There are plenty of Dutch place names around town … Spuyten Duyvil, Knickerbocker, Onderdonk, and just about every name with a “Van” in front of it from Van Buren to Van Kleeck. There’s one name that was formerly found all over Brooklyn and Queens that has seemingly died out and left little trace: Kouwenhoven.
The progenitor of the family was the formidably named Wolphert Gerritsen van Couwenhoven, who immigrated to the “new world” in 1636, around a decade after the colony of New Netherland was founded at the tip of Manhattan. Van Couwenhoven purchased several acres from the local Native Americans in what is now East Flatbush and founded the settlement of New Amersfort (like New Utrecht, named or a city in Holland). The settlement was absorbed politically into the town of Flatbush. Today it’s remembered by Amersfort Place and Amersfort Park.
The Couwenhoven family spread out on western Long Island, into the rest of Kings and Queens Counties. Variant spellings of the family name such as Cowenhoven, Kouwenhoven and Kowenhoven appeared. In 1839, Cornelius Bergen Kouwenhoven built a grand mansion in East Flatbush at what became Kings Highway at Avenue D in what is now a mixed residential and industrial era. The mansion disappeared in the mid-20th Century.
However several Kouwenhovens left place names behind, which have all disappeared but not without leaving some traces behind. Today I’ll talk about some of these.
The Bay Ridge Branch of the Long Island Rail Road still runs from Fresh Pond Yards to the Brooklyn waterfront at the Brooklyn Army Terminal. Though passenger service ended in 1924, it was used to transport draftees to the Terminal where they would board ships to whatever destination they were assigned; in 1958, Elvis Presley rode one of those trains en route to the boat that would bring him to Germany.

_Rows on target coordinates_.

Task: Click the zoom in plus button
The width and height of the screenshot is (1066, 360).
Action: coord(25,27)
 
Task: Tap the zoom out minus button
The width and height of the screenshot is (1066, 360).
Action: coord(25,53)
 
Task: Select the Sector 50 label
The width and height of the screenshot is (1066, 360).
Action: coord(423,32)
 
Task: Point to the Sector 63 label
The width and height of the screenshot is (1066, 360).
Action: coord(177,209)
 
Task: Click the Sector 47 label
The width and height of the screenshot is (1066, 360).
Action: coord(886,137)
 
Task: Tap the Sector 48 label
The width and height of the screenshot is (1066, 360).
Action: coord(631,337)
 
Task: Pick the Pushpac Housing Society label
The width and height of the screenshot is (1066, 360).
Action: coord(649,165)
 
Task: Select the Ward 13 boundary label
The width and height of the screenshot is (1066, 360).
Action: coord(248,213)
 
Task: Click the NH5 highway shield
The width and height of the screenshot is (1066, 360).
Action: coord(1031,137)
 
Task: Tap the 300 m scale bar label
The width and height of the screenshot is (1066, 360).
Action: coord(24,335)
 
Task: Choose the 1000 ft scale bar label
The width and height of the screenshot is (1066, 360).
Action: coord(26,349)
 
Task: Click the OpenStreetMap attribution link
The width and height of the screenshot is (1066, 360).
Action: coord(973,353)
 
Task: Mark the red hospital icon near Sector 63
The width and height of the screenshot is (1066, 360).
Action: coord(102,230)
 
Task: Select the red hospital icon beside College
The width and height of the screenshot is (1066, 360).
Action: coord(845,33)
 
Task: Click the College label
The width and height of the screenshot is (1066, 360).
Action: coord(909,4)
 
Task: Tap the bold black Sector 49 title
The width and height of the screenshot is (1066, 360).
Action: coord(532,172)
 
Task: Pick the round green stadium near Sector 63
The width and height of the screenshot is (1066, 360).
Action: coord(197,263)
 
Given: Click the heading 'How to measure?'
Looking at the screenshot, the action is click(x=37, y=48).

_WRITTEN TASKS_.
1. Answer these questions from the piece on the Kouwenhoven name:
(a) In what year did Wolphert Gerritsen van Couwenhoven immigrate?
(b) In what year did Cornelius Bergen Kouwenhoven build his mansion?
(c) When did passenger service on the Bay Ridge Branch end?
2. Return the passage of the piece on the Kouwenhoven name between "The progenitor of" and "and Amersfort Park.", inclusive.
These rows were drawn from a separate source.

_RESPONSES FOR EACH TASK_.
1.
(a) 1636
(b) 1839
(c) 1924

2.
The progenitor of the family was the formidably named Wolphert Gerritsen van Couwenhoven, who immigrated to the “new world” in 1636, around a decade after the colony of New Netherland was founded at the tip of Manhattan. Van Couwenhoven purchased several acres from the local Native Americans in what is now East Flatbush and founded the settlement of New Amersfort (like New Utrecht, named or a city in Holland). The settlement was absorbed politically into the town of Flatbush. Today it’s remembered by Amersfort Place and Amersfort Park.